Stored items
= Beginning of Section =

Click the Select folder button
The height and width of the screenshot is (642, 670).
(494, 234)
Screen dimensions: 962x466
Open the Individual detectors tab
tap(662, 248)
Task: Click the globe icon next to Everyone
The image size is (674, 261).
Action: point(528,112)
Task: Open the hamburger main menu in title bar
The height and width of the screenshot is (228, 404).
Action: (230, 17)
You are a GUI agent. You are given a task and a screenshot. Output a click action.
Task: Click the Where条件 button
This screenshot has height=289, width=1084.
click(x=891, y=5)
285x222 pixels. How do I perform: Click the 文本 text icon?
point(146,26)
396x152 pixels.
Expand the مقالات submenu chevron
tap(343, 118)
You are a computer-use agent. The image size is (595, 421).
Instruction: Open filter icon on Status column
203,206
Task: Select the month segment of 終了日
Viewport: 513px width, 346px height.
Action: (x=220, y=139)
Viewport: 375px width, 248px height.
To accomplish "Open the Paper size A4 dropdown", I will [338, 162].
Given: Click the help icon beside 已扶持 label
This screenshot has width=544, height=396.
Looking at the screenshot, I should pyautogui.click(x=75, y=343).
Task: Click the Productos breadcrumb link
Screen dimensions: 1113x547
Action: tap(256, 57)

= End of Section =

** About this task **
From the line containing "Task: Click the Productos breadcrumb link" through the last line of the entries above, print each line exactly as it stands.

** Solution below **
Task: Click the Productos breadcrumb link
Screen dimensions: 1113x547
Action: tap(256, 57)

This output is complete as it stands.